Une campagne lancée sous de bons auspices. Le coup d’envoi de la campagne moisson-battage a été donné à Timimoun, depuis une exploitation du périmètre agricole de Stah Ougrout. À cette occasion, le ministre de l’Agriculture, du Développement rural et de la Pêche, Yacine El Mahdi Oualid, a indiqué que la récolte céréalière s’annonce « prometteuse » pour la saison en cours.
Selon le ministre, les différents indicateurs convergent vers une moisson record pour les principales variétés de céréales. Une perspective soutenue par les conditions climatiques, mais aussi par les mesures d’appui engagées en début de saison agricole au profit des professionnels de la filière.
Semences, intrants, collecte : un dispositif renforcé
La campagne céréalière a bénéficié d’un accompagnement renforcé, notamment pour l’acquisition des engrais, des semences et des autres intrants agricoles. Au total, 4,2 millions de quintaux de semences certifiées ont été mis à disposition des céréaliculteurs afin de répondre à la demande enregistrée.
Plus de trois millions d’hectares ont été consacrés à la culture céréalière à l’échelle nationale. Dans le détail, plus d’un million d’hectares ont été réservés au blé dur, tandis qu’une superficie équivalente a été affectée à l’orge. Ces volumes traduisent la volonté des pouvoirs publics de consolider les cultures stratégiques, dans un contexte où la sécurité alimentaire demeure un enjeu économique majeur.

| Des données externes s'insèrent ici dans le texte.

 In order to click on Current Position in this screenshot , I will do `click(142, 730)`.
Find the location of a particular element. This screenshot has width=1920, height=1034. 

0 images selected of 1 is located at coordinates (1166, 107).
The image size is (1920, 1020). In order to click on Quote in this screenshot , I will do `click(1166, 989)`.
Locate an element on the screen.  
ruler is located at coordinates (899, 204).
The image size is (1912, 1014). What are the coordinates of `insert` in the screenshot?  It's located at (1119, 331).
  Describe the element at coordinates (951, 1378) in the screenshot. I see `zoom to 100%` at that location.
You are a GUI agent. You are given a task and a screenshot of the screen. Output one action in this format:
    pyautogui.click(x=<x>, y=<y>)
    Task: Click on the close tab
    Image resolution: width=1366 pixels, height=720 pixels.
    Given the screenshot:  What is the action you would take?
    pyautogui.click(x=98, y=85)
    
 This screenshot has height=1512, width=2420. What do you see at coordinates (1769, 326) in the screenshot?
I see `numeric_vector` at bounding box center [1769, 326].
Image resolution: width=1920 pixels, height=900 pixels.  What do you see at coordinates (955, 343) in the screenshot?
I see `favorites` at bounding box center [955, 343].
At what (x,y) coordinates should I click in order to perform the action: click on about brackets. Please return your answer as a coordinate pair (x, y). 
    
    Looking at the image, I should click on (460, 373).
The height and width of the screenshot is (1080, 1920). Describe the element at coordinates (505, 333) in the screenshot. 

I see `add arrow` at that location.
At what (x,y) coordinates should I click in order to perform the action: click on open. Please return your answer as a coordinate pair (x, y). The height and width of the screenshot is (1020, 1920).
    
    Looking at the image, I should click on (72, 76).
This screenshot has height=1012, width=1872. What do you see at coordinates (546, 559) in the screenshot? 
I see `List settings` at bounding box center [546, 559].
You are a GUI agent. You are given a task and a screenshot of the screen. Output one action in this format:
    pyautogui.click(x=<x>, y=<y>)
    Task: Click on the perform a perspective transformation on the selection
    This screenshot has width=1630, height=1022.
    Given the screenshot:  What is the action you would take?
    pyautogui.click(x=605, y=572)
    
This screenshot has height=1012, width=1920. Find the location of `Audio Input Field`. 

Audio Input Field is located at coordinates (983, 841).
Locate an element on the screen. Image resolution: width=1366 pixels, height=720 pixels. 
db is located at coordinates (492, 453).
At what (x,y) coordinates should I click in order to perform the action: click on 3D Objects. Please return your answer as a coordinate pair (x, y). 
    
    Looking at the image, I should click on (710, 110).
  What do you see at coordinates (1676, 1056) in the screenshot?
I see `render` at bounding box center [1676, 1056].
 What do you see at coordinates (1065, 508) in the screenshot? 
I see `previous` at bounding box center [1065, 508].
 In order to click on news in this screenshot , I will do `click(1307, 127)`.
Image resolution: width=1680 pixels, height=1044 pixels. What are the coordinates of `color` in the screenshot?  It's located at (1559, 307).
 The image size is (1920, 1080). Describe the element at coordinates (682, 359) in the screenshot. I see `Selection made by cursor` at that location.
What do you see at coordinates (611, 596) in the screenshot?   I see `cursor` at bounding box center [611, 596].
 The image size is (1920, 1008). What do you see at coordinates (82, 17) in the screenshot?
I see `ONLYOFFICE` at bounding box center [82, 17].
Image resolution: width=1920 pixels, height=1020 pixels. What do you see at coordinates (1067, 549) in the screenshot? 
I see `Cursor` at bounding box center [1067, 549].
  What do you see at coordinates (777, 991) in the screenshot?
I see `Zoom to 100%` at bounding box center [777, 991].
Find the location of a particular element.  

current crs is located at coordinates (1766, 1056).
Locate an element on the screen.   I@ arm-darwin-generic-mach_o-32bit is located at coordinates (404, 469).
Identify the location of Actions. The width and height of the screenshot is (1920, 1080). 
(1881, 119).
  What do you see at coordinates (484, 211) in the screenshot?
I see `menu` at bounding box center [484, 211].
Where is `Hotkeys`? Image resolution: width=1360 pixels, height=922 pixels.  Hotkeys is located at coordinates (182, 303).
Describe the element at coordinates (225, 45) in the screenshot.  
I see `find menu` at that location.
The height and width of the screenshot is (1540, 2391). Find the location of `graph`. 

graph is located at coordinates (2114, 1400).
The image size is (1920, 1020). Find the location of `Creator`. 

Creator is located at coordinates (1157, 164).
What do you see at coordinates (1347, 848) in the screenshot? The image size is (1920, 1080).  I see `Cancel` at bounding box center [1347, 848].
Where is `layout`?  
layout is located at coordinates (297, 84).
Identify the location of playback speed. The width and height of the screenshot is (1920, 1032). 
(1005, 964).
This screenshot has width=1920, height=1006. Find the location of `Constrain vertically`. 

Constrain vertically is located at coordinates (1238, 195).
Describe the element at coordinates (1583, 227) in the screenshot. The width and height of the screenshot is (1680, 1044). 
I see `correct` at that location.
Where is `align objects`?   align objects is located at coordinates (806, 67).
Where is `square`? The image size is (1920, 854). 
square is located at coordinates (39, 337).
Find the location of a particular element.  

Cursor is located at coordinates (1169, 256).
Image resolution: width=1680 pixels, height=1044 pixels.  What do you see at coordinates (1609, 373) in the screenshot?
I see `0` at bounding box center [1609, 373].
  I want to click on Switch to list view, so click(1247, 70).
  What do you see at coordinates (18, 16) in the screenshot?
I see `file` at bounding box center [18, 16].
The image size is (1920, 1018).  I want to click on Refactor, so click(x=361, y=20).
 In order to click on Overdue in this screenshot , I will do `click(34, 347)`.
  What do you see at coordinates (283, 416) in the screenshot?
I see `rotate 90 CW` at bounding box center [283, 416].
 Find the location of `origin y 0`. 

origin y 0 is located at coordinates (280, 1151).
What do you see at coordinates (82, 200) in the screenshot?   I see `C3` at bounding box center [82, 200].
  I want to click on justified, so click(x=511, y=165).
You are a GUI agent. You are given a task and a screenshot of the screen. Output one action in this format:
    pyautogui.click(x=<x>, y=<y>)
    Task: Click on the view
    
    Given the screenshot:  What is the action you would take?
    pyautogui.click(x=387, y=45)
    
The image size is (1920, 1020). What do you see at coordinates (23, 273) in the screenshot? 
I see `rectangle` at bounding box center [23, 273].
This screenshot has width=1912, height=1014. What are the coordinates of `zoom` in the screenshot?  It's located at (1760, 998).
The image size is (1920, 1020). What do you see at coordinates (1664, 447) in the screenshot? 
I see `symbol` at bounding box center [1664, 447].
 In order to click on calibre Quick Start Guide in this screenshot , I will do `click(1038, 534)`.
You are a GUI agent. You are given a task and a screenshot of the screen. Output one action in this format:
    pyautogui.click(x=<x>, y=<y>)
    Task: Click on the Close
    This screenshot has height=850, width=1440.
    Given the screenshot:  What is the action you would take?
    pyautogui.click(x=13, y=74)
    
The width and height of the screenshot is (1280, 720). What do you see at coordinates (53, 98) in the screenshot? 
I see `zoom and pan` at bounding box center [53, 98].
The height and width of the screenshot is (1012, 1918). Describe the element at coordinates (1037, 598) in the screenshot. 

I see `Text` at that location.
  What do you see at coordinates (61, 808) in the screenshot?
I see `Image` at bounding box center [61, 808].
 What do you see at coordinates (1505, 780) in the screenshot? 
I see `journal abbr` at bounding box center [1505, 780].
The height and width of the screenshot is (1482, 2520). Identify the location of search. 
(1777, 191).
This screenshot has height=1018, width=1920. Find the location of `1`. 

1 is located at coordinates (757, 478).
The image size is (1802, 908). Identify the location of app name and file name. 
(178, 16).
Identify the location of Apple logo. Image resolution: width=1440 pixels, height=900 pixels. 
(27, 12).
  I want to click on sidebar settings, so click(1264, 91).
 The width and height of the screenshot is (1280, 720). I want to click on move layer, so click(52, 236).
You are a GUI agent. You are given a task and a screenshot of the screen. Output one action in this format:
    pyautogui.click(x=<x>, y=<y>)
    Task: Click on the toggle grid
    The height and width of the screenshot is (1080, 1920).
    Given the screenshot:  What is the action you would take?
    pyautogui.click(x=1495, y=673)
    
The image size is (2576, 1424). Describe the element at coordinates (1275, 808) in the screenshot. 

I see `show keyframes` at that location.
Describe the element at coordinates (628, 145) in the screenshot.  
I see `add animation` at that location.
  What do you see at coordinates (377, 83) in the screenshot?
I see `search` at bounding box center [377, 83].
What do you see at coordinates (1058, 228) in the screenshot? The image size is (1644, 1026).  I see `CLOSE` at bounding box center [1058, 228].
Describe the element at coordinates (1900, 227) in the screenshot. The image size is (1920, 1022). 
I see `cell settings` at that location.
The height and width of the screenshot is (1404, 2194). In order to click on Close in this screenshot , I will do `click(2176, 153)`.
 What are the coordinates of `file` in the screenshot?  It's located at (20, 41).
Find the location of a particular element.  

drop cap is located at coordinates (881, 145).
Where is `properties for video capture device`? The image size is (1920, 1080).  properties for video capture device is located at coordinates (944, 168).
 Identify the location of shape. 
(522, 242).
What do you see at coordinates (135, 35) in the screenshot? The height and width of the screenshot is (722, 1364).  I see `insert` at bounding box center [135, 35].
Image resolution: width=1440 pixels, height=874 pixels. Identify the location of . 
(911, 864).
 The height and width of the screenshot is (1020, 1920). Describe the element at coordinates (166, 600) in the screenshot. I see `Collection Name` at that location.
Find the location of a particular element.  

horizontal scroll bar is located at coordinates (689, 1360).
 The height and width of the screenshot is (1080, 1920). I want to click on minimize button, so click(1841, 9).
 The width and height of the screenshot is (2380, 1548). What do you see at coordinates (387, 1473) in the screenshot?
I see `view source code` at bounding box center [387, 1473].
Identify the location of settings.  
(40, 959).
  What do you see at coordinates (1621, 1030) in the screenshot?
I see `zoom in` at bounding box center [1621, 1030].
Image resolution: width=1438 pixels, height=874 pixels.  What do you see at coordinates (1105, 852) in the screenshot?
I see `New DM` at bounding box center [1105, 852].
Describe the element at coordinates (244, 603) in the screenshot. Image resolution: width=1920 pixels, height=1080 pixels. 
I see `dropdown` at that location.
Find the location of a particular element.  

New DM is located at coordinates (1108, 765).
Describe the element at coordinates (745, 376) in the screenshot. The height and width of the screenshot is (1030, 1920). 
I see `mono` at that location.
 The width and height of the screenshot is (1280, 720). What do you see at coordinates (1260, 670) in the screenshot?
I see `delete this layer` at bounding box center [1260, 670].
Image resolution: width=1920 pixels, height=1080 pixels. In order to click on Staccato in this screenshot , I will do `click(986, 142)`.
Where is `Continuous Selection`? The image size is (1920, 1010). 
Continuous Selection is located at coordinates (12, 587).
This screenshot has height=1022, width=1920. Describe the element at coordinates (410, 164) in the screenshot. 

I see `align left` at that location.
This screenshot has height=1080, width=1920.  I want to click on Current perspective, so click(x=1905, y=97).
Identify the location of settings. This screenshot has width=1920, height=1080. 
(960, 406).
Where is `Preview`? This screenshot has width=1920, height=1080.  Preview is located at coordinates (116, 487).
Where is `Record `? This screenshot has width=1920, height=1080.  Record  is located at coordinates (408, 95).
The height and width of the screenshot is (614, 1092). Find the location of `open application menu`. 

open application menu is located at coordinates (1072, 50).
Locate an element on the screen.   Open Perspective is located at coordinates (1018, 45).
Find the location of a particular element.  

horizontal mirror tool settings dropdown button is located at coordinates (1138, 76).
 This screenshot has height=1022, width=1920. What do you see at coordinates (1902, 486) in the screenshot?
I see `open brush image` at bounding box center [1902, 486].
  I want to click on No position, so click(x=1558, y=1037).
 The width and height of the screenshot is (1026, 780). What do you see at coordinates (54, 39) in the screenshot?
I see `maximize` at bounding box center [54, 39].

Timimoun, vitrine de la montée en puissance du Sud agricole
Dans les wilayas du Sud, où la campagne moisson-battage a débuté dès avril, la superficie emblavée a atteint environ 150 000 hectares. Les premiers résultats laissent entrevoir une récolte favorable, confirmant le potentiel croissant de ces territoires dans la production céréalière nationale.
La wilaya de Timimoun illustre cette dynamique. Selon Yacine El Mahdi Oualid, la superficie cultivée y a progressé de plus de 50 % par rapport à la saison précédente, ce qui témoigne « du dynamisme et du développement que connaissent les cultures stratégiques dans cette wilaya ».
D’après le directeur de wilaya des services agricoles, Rafik Benmansour, la production attendue dans la région devrait avoisiner les 700 000 quintaux de céréales, sur une superficie cultivée de 13 126 hectares. Ces terres sont réparties entre les périmètres d’Ougrout, Tinerkouk et Amguidène.
Plus de 1 200 moissonneuses mobilisées au niveau national
Pour sécuriser cette campagne, le dispositif de collecte a été consolidé. Le ministre a annoncé la mise en service, à l’échelle nationale, d’environ 300 moissonneuses-batteuses modernes de grande taille par la société Agrodiv. Objectif : réduire les pertes de production, accélérer les opérations de récolte et améliorer les conditions de travail des agriculteurs.
Cette montée en puissance de la mécanisation porte à plus de 1 200 le nombre total de moissonneuses mobilisées au niveau national, en incluant les équipements relevant de l’Office algérien interprofessionnel des céréales (OAIC).
Le ministre a également salué la mobilisation des différents acteurs de la filière, notamment autour de la formation des conducteurs de moissonneuses, assurée avec l’appui du secteur de la Formation professionnelle et des investisseurs. Cette coordination vise à améliorer les rendements à l’hectare et à relever le défi de la sécurité alimentaire.
Le stockage, autre maillon stratégique de la filière céréalière
Au-delà de la production, l’exécutif entend renforcer les capacités de stockage, un enjeu central pour limiter les pertes et sécuriser l’approvisionnement. Le programme lancé prévoit la réalisation de 350 centres de stockage de proximité, d’une capacité de 50 000 quintaux chacun, soit une capacité globale de 17,5 millions de quintaux.
Il comprend également la construction de 30 silos de stockage de céréales à long terme, d’une capacité de 250 000 quintaux chacun, ainsi que la levée du gel sur 16 silos suspendus depuis 2016.
L’objectif affiché est de porter la capacité totale de stockage des céréales de plus de 4 millions de tonnes actuellement à plus de 9 millions de tonnes. Un saut d’échelle présenté comme indispensable pour accompagner la hausse attendue de la production et renforcer la souveraineté alimentaire du pays.